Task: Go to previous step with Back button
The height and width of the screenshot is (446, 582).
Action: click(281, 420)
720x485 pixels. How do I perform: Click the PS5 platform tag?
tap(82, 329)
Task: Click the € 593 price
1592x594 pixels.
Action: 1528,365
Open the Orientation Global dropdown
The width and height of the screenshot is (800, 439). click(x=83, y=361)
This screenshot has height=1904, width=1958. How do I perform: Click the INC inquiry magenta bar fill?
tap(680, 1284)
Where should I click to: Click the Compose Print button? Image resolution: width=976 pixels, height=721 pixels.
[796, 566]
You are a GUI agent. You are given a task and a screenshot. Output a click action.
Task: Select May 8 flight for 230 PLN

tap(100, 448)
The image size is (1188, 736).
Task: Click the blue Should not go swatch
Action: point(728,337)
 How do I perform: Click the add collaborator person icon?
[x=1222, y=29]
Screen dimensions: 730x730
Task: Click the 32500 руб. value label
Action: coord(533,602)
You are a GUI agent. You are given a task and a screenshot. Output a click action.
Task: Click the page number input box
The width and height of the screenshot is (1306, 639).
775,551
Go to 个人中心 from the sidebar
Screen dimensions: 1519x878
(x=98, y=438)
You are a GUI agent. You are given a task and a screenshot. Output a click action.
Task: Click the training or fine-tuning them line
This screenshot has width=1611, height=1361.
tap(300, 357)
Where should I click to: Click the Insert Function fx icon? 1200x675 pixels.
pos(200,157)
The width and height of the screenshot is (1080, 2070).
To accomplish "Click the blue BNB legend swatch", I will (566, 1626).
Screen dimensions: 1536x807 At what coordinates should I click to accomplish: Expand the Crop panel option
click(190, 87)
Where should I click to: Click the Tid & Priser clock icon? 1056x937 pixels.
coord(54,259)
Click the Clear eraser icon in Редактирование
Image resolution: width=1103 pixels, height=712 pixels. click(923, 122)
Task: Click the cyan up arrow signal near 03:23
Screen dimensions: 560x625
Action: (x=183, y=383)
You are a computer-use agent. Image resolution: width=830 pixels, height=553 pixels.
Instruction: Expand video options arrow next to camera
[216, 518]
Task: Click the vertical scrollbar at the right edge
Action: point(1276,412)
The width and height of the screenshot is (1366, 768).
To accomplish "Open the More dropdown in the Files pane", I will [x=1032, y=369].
========================================================================
• **Task to complete**
Each record above has to be set down again, exactly and completely.

• **Output of the task**
Task: Go to previous step with Back button
The height and width of the screenshot is (446, 582).
Action: click(281, 420)
720x485 pixels. How do I perform: Click the PS5 platform tag?
tap(82, 329)
Task: Click the € 593 price
1592x594 pixels.
Action: 1528,365
Open the Orientation Global dropdown
The width and height of the screenshot is (800, 439). click(x=83, y=361)
This screenshot has height=1904, width=1958. How do I perform: Click the INC inquiry magenta bar fill?
tap(680, 1284)
Where should I click to: Click the Compose Print button? Image resolution: width=976 pixels, height=721 pixels.
[796, 566]
You are a GUI agent. You are given a task and a screenshot. Output a click action.
Task: Select May 8 flight for 230 PLN

tap(100, 448)
The image size is (1188, 736).
Task: Click the blue Should not go swatch
Action: point(728,337)
 How do I perform: Click the add collaborator person icon?
[x=1222, y=29]
Screen dimensions: 730x730
Task: Click the 32500 руб. value label
Action: coord(533,602)
You are a GUI agent. You are given a task and a screenshot. Output a click action.
Task: Click the page number input box
The width and height of the screenshot is (1306, 639).
775,551
Go to 个人中心 from the sidebar
Screen dimensions: 1519x878
(x=98, y=438)
You are a GUI agent. You are given a task and a screenshot. Output a click action.
Task: Click the training or fine-tuning them line
This screenshot has width=1611, height=1361.
tap(300, 357)
Where should I click to: Click the Insert Function fx icon? 1200x675 pixels.
pos(200,157)
The width and height of the screenshot is (1080, 2070).
To accomplish "Click the blue BNB legend swatch", I will (566, 1626).
Screen dimensions: 1536x807 At what coordinates should I click to accomplish: Expand the Crop panel option
click(190, 87)
Where should I click to: Click the Tid & Priser clock icon? 1056x937 pixels.
coord(54,259)
Click the Clear eraser icon in Редактирование
Image resolution: width=1103 pixels, height=712 pixels. click(923, 122)
Task: Click the cyan up arrow signal near 03:23
Screen dimensions: 560x625
Action: (x=183, y=383)
You are a computer-use agent. Image resolution: width=830 pixels, height=553 pixels.
Instruction: Expand video options arrow next to camera
[216, 518]
Task: Click the vertical scrollbar at the right edge
Action: point(1276,412)
The width and height of the screenshot is (1366, 768).
To accomplish "Open the More dropdown in the Files pane", I will [x=1032, y=369].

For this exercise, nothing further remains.